On October 28, 2022, the FRA announced the beginning of the Amtrak Daily Long-Distance Service Study as required by the IIJA. Its purpose is to evaluate the restoration and addition of discontinued and new long-distance passenger services, as well as the upgrading of tri-weekly long-distance services (the Sunset Limited and the Cardinal) to daily operation. The criteria for either restoring or creating new long-distance routes are that they connect large and small communities as part of a "regional rail network", provide economic and social well-being for rural areas, provide "enhanced connectivity" for the existing long-distance passenger trains, and reflect the support and engagement of the locals and region for restored long-distance passenger service. These criteria include the Pioneer, among other trains. The study will take place through 2023, and will engage with stakeholders, the rail companies, and communities as it "evaluates how to better connect people with long-distance rail services".
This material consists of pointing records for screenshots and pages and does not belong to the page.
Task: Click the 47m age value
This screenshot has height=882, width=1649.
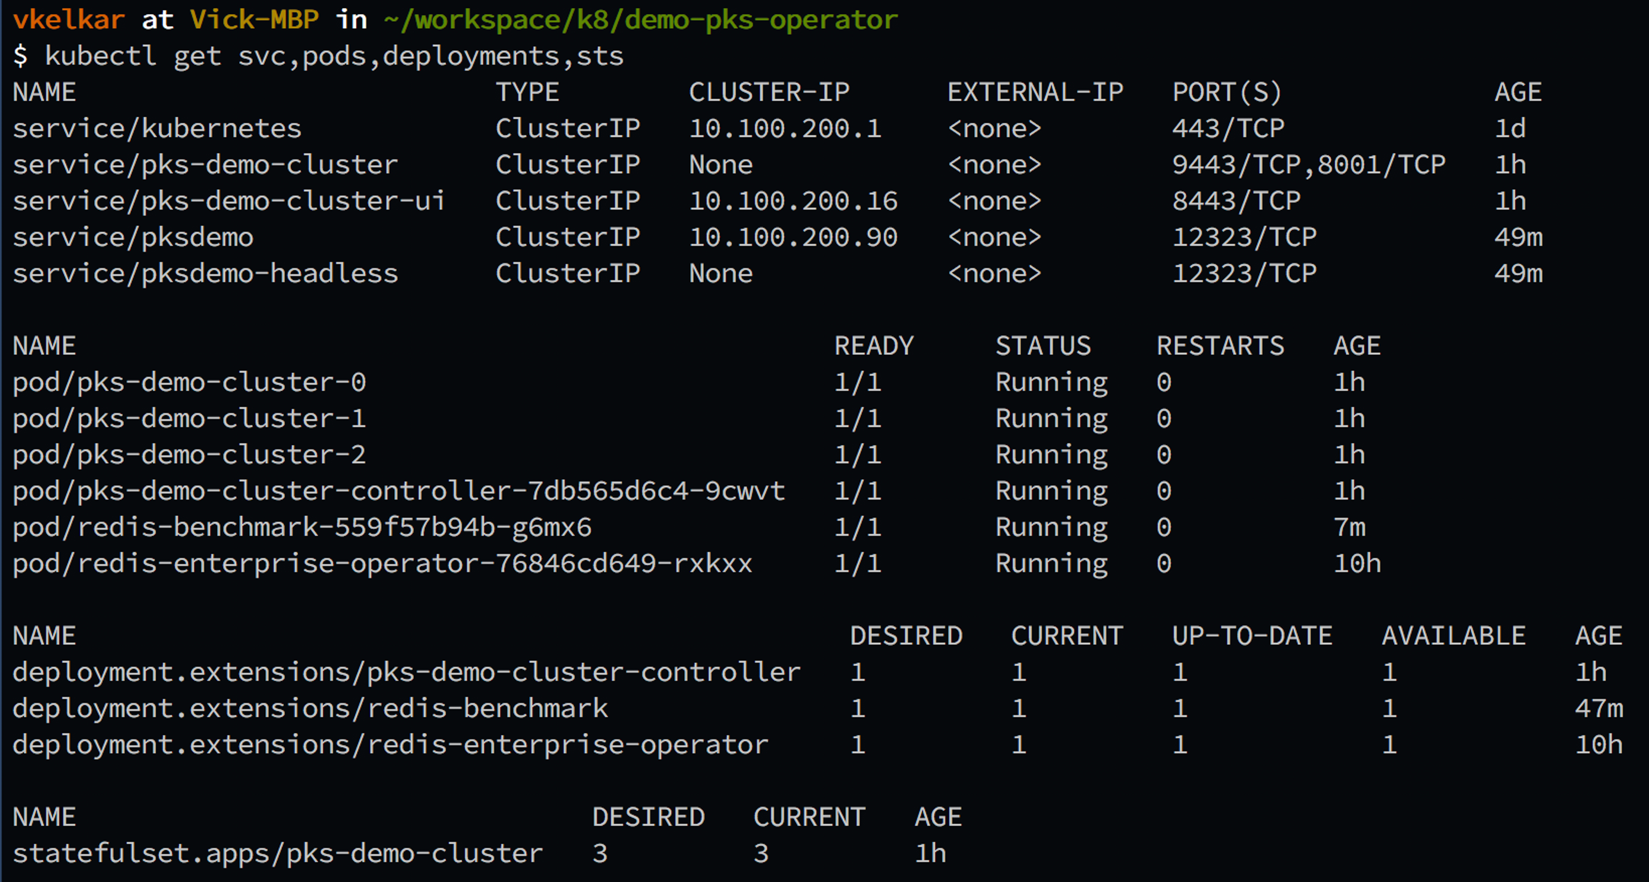Action: 1598,709
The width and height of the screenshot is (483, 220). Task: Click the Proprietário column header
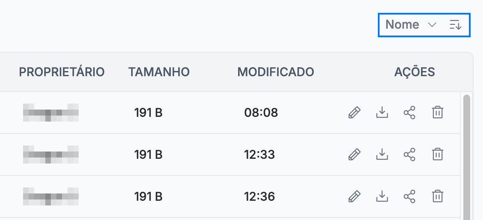[x=62, y=72]
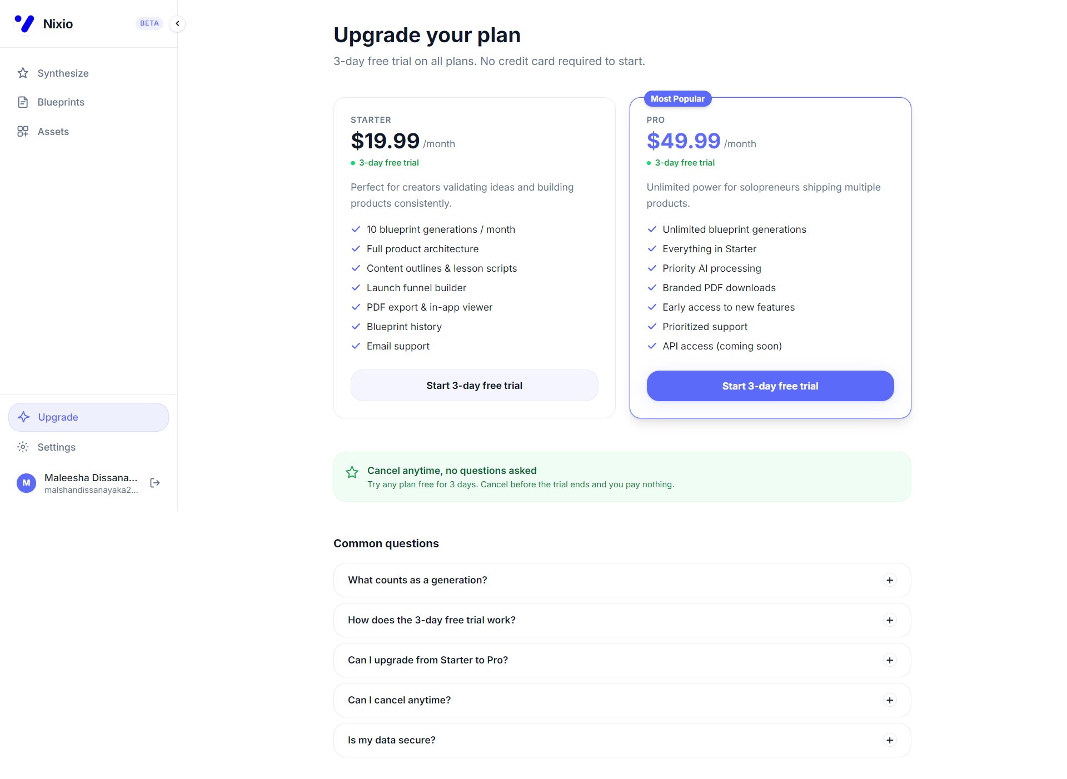This screenshot has height=779, width=1067.
Task: Expand the 'What counts as a generation?' question
Action: pyautogui.click(x=890, y=580)
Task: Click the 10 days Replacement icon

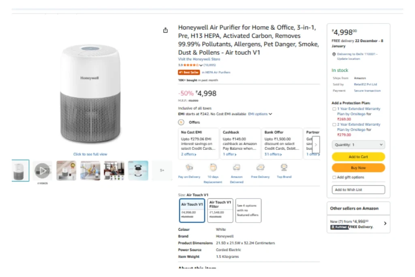Action: tap(213, 167)
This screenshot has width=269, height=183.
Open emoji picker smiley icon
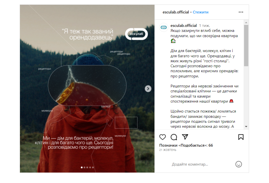pos(239,164)
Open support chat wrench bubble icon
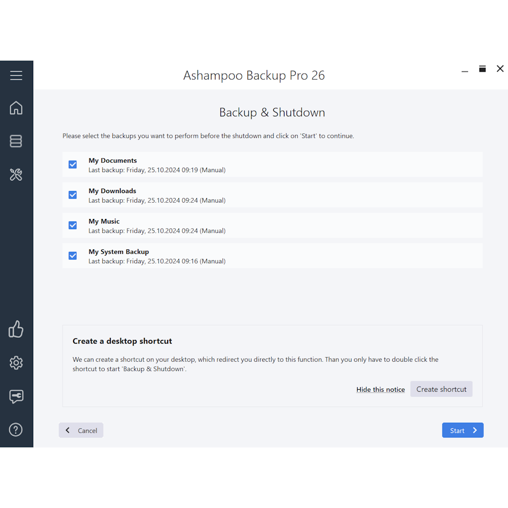The width and height of the screenshot is (508, 508). pyautogui.click(x=16, y=396)
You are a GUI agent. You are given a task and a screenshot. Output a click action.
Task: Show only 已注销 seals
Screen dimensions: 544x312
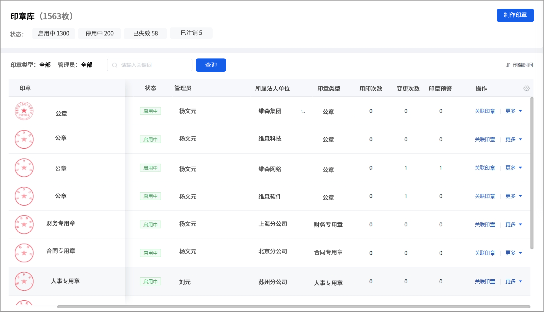(x=191, y=33)
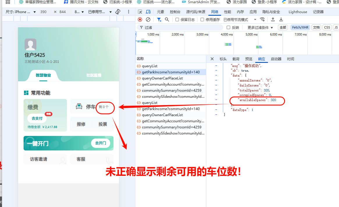
Task: Check the 停用缓存 checkbox
Action: [x=202, y=20]
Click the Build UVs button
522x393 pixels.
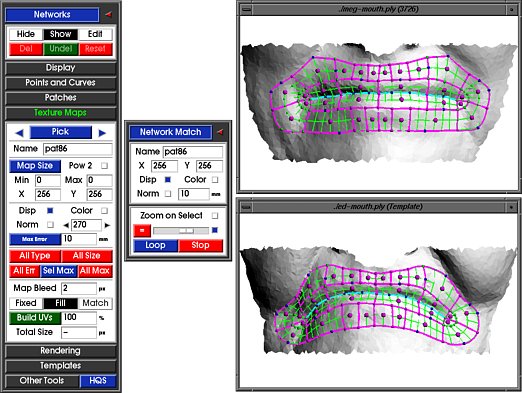35,318
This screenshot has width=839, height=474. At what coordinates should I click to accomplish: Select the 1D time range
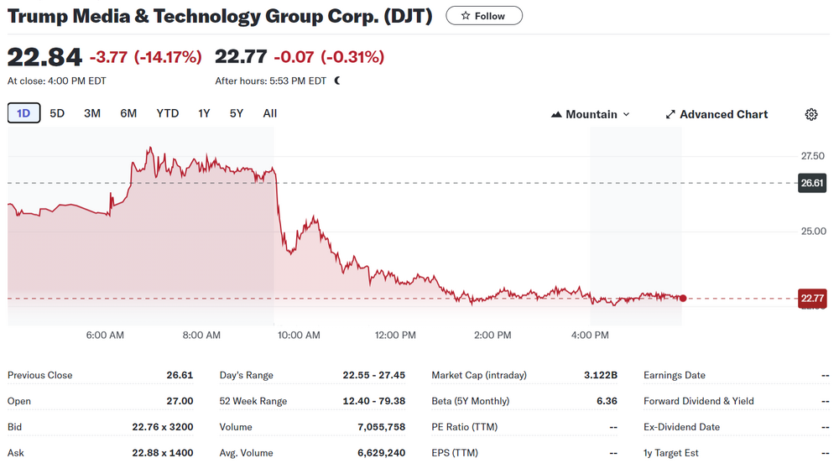tap(23, 113)
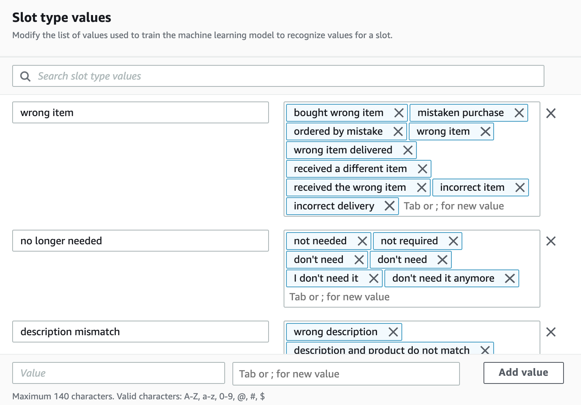
Task: Edit the "no longer needed" value field
Action: coord(140,241)
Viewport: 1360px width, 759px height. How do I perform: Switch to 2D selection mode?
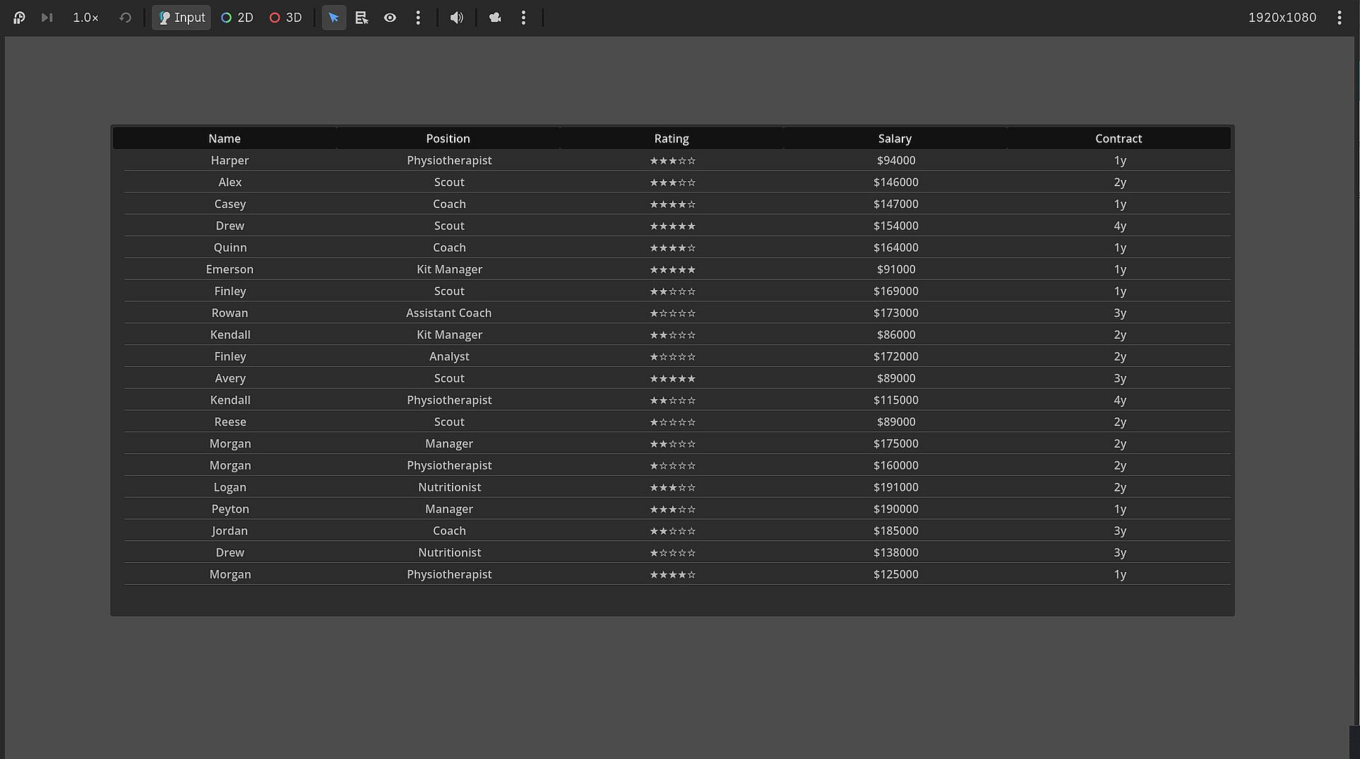(237, 18)
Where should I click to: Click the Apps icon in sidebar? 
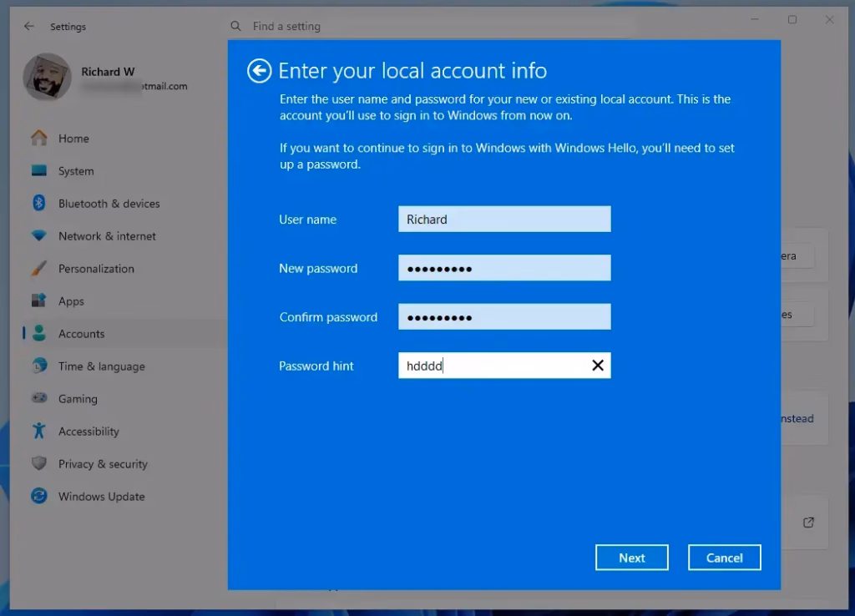[x=38, y=301]
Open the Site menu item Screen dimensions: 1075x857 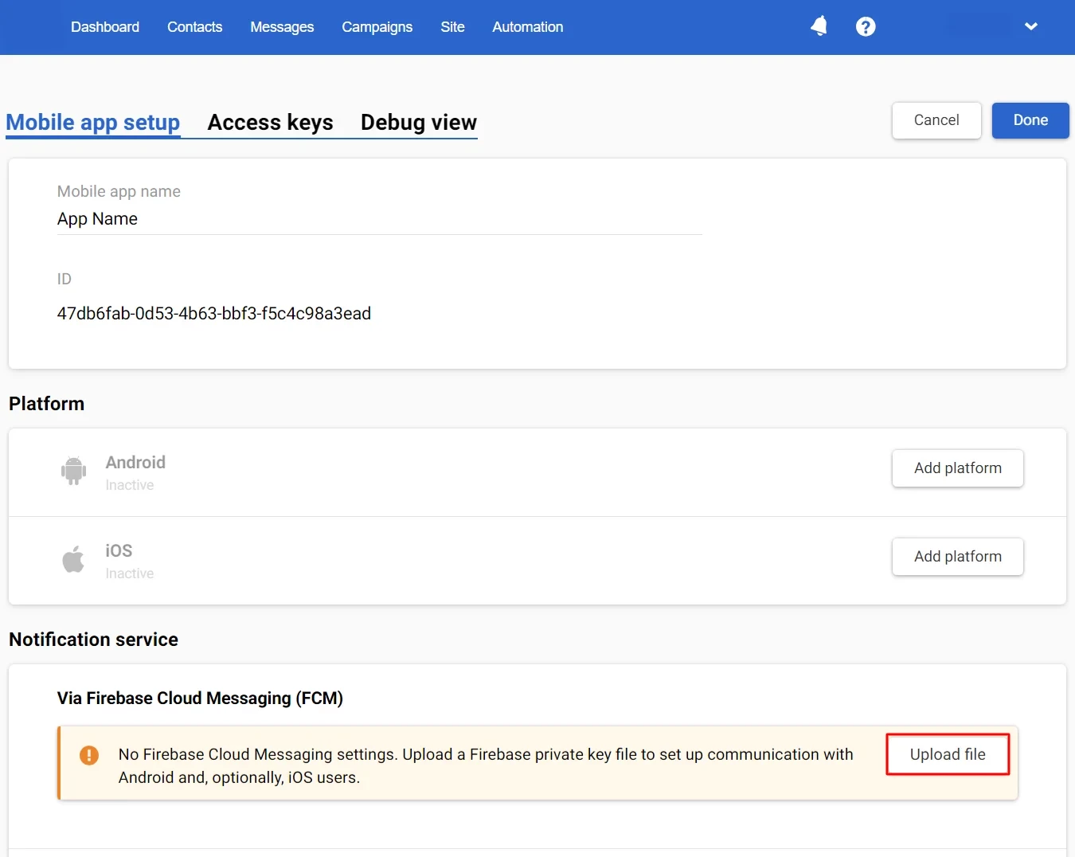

====Boise–Salt Lake City route====

In 2022, the IIJA enabled the Federal Railroad Administration to launch the Corridor ID Program, a system to develop new passenger rail services. Under the program, regional officials have proposed a new train route between Boise and Salt Lake City. The Pioneer was the last train service between these cities, covering the 404 mi route in about 7.5 hours in 1991. Development of this route is additional to the full Pioneer restoration study.